Belarus Workers Move Bones from Jewish Cemetery to Dump
04/18/2008 - 12:12 / Israel Hasbara CommitteeWorkers rebuilding a sports stadium on top of an 18th century Jewish cemetery in Gomel, Belarus, consign the bones to city dumps reflects a pattern of indifference toward Belarus' Jewish heritage since Belarus was a Soviet republic. The Gomel cemetery was destroyed when the stadium was built in 1961, but the remains lay undisturbed until this spring when reconstruction began and a bulldozer turned up the first bones. Jewish leader Vladimir Gershanok asked the builders to put the bones into sacks for reburial at a cemetery with a monument to Holocaust victims.

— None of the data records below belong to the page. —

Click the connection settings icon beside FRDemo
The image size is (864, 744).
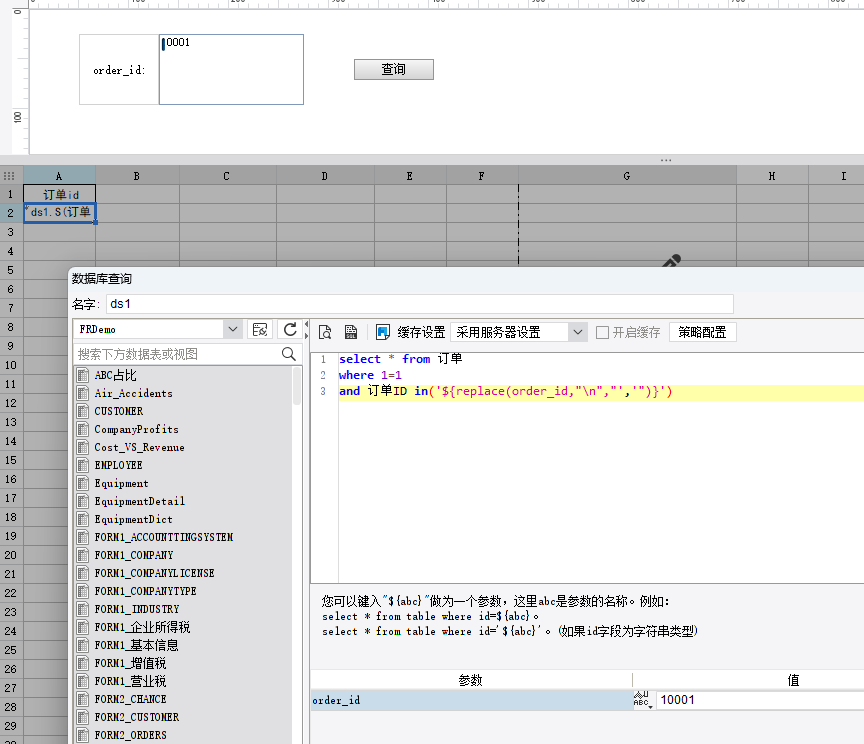(x=260, y=329)
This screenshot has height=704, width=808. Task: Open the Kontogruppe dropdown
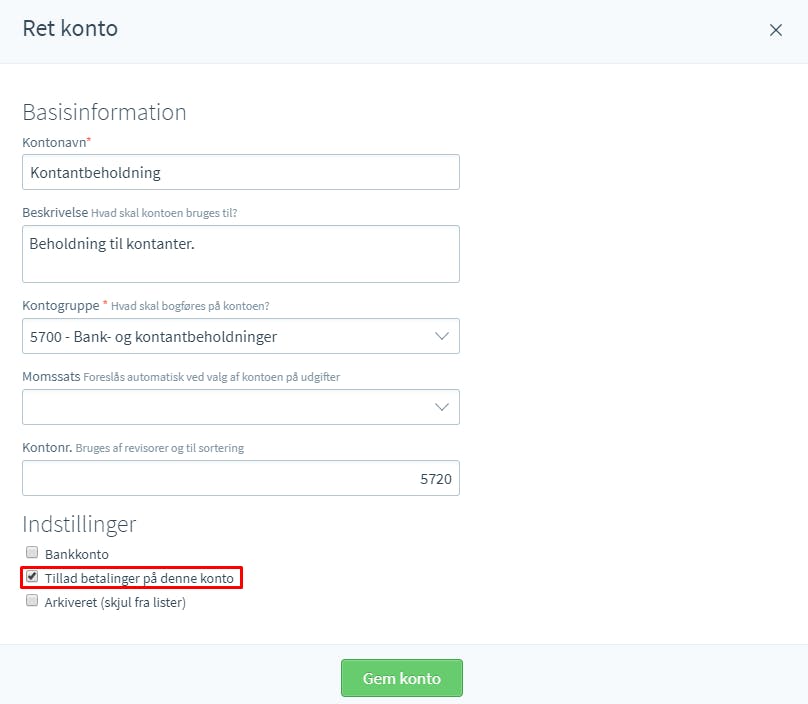point(241,336)
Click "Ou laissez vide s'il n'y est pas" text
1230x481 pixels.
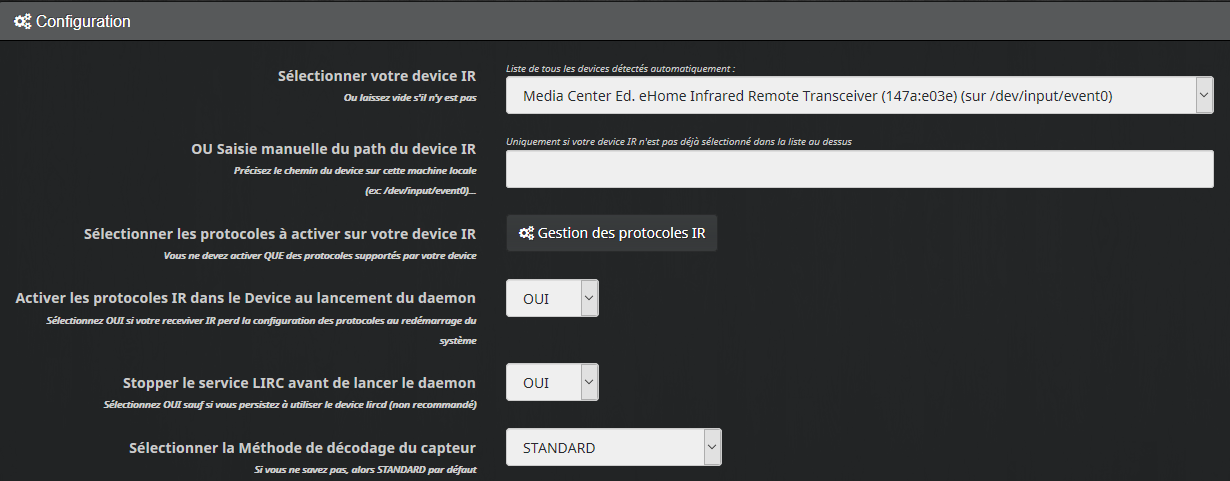409,98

But city authorities ruled that the construction resume because the bones are more than 50 years old. Some of the bones have been carried off by stray dogs. Jews settled in Gomel in the 1500s and by the 20th century made up more than half of the population. In 1903 they made history by being the first to resist a pogrom, defending 26 synagogues and prayer houses. Most of Gomel's 40,000 Jews managed to flee before the Nazis arrived. The 4,000 who remained were shot in November 1941. The workers who are rebuilding the stadium today are not happy about digging up human bones; but if they find a gold tooth they celebrate. Jewish graves also have been disturbed in Ukraine.
Ukraine's chief rabbi Yaakov Bleich says it is not just a Jewish issue, but part of the general Soviet legacy; that Jews were not respected while they lived and certainly are not respected when dead. Yaakov Basin, vice president of the Belarusian Jewish Council, says the government is erasing Jewish history. Of the 1 million Jews living in Belarus before WW II, 800,000 died in the Holocaust. Today they number 27,000 in the country of 10 million. Belarus president Alexander Lukashenko suggested in a radio broadcast in October that Jews turned another town (Bobruisk) into a pigsty, just as Jews have done to Israel.